### Pixel coordinate grounding data

-*-*-

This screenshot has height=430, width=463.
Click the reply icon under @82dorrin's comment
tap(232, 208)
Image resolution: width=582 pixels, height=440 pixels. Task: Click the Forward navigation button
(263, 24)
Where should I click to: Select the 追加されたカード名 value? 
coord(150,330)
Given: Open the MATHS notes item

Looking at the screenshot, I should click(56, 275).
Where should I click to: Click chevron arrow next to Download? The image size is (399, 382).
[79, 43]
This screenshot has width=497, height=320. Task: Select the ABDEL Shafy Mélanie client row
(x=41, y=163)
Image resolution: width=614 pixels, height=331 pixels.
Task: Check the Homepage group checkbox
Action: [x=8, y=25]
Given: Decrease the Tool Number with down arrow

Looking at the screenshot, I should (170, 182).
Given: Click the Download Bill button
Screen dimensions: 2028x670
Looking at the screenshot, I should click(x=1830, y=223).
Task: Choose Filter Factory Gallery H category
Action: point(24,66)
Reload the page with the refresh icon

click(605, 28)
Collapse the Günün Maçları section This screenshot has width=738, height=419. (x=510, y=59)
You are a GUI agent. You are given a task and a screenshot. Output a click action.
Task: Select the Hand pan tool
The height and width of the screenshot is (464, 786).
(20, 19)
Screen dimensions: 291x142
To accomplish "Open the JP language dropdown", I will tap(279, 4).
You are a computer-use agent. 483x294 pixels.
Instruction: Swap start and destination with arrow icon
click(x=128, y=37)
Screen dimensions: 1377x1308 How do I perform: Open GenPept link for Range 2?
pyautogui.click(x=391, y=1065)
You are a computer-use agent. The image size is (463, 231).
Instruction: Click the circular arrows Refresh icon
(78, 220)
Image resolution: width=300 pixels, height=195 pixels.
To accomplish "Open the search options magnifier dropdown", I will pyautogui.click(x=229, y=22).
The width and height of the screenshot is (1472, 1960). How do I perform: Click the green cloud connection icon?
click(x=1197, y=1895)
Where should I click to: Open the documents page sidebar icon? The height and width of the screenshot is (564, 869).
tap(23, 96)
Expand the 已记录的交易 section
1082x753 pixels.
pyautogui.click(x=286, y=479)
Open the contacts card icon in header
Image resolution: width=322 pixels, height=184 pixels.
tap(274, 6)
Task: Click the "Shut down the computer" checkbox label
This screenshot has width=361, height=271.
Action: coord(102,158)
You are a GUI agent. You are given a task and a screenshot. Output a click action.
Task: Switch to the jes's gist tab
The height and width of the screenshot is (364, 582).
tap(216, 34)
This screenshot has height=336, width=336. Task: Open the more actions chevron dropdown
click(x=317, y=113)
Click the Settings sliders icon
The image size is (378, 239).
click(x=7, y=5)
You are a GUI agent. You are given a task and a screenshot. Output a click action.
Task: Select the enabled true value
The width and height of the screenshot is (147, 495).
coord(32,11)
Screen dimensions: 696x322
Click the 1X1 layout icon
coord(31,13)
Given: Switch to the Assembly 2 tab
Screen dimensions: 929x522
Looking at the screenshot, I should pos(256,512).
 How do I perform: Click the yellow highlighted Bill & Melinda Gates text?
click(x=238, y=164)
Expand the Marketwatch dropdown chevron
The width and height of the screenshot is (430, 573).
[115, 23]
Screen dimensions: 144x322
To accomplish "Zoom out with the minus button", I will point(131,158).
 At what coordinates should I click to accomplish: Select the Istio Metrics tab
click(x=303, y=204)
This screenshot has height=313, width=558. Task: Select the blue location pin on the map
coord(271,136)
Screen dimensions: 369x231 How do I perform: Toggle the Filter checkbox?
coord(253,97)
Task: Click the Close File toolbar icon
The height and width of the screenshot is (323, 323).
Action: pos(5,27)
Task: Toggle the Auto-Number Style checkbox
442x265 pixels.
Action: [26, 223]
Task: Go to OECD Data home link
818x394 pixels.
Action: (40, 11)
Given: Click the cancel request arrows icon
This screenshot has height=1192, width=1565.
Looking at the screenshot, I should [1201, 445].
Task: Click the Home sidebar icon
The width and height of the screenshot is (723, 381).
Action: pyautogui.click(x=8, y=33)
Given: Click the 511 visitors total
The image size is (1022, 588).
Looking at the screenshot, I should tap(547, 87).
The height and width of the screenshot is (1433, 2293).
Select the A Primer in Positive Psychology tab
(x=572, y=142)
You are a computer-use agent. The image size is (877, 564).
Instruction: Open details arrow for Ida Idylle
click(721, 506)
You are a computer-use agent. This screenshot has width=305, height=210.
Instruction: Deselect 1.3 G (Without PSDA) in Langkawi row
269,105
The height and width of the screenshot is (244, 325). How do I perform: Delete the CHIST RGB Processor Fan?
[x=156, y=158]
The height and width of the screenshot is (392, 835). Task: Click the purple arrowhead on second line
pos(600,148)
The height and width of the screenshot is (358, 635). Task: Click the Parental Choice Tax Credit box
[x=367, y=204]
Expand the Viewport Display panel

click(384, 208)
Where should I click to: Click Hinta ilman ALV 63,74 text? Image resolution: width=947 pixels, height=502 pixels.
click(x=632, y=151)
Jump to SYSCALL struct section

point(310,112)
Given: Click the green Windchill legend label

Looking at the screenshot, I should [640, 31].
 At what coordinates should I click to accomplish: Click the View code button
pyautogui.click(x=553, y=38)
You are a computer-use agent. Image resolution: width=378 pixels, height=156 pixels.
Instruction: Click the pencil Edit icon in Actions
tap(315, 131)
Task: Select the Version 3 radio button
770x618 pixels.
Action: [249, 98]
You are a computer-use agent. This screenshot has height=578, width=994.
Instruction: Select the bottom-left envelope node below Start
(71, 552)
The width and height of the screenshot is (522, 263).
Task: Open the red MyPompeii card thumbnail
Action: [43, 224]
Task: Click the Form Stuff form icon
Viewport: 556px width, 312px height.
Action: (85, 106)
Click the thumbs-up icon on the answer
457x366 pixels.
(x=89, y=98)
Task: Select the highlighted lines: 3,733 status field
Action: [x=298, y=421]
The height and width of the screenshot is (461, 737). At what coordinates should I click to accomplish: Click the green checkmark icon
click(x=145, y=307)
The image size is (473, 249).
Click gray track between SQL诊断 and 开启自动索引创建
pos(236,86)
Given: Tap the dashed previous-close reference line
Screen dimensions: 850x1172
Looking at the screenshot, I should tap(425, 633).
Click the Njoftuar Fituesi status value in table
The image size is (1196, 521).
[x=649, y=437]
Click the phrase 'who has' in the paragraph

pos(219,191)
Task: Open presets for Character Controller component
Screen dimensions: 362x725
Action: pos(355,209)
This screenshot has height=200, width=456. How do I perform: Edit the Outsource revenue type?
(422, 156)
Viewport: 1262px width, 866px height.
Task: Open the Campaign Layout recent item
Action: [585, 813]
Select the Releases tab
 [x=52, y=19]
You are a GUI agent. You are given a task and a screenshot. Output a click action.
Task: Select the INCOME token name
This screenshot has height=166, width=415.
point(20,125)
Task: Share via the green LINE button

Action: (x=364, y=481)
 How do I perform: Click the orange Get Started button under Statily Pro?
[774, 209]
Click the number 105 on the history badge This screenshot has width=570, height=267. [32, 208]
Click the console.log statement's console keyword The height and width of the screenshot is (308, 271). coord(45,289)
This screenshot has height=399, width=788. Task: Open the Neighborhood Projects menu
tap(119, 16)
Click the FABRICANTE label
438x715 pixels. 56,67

-*-*-

### Directions
One number answers this exercise: the count of lines above in which the word "computer" appears.

### Final answer
7